El proyecto, que actualmente se encuentra en fases de desarrollo técnico, plantea integrar paneles OLED que cubrirían las paredes interiores del fuselaje. Según los desarrolladores, esta tecnología no solo ofrecería una visión panorámica a los viajeros, sino que también permitiría personalizar el ambiente interno con diversos escenarios digitales. La iniciativa busca optimizar el peso de la aeronave al prescindir de los marcos metálicos y los refuerzos estructurales necesarios para las ventanillas convencionales de los aviones de pasajeros.
Aunque la propuesta ha generado interés en el sector de la aviación ejecutiva, su implementación depende de las certificaciones de seguridad aérea internacional. La Secretaría de Infraestructura, Comunicaciones y Transportes, a través de la Agencia Federal de Aviación Civil, vigilaría estrechamente los protocolos de visibilidad y sistemas de emergencia si este tipo de tecnología llegara a solicitar el ingreso al espacio aéreo mexicano. La seguridad estructural y la redundancia de los sistemas electrónicos serían los puntos críticos que las autoridades aeronáuticas evaluarían antes de autorizar cualquier operación de este tipo en el país.

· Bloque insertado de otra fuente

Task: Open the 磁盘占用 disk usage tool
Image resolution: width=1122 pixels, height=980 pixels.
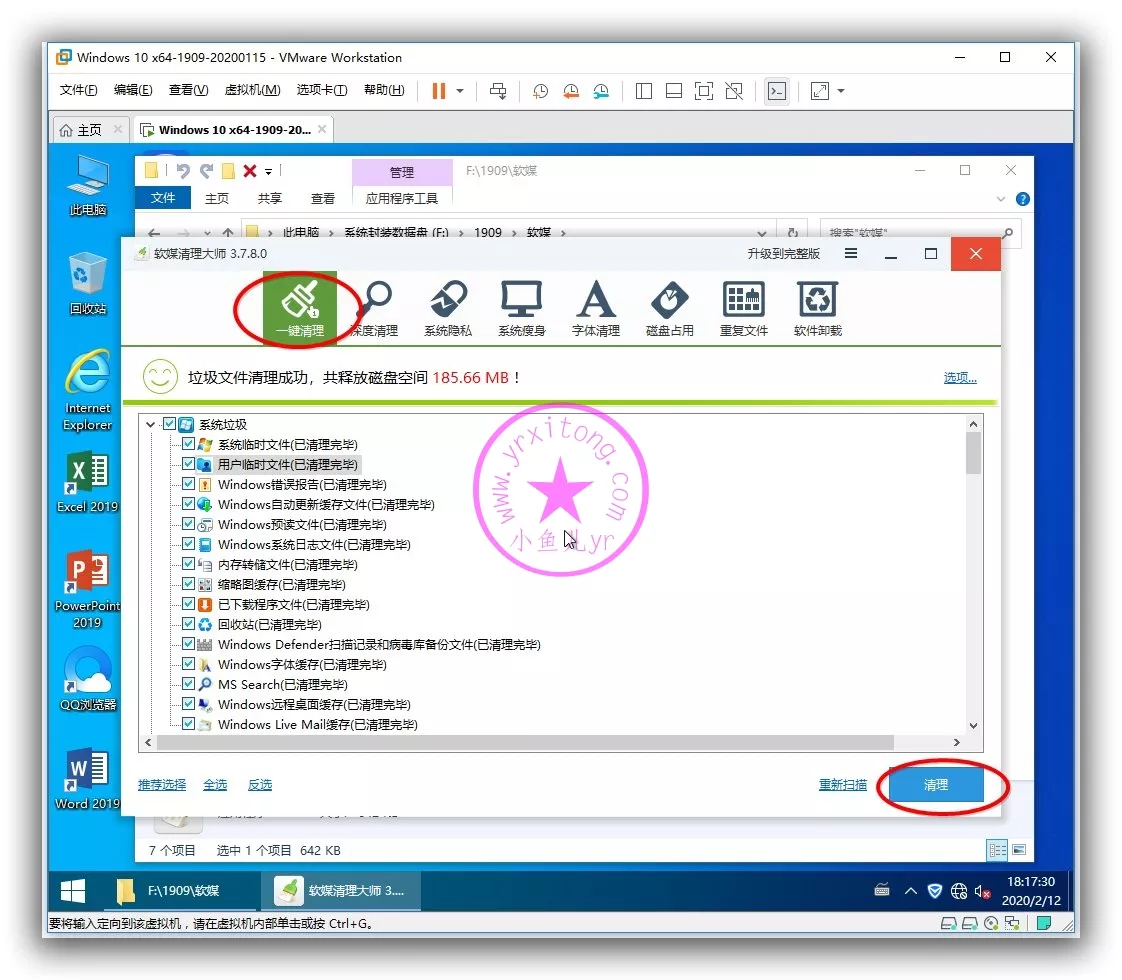Action: tap(669, 307)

La industria de la aviación privada, que ha registrado un crecimiento sostenido en los últimos años, observa con atención cómo este cambio radical podría influir en los estándares de fabricación futura. Si bien la propuesta promete una experiencia inmersiva sin precedentes para los usuarios, los expertos señalan que la transición hacia aviones sin ventanas requeriría una reconfiguración completa de los estándares de certificación de aeronavegabilidad. Hasta la fecha, el Phantom 3500 permanece como un prototipo en desarrollo, cuya viabilidad comercial aún está sujeta a pruebas exhaustivas de resistencia y seguridad ante fallos eléctricos.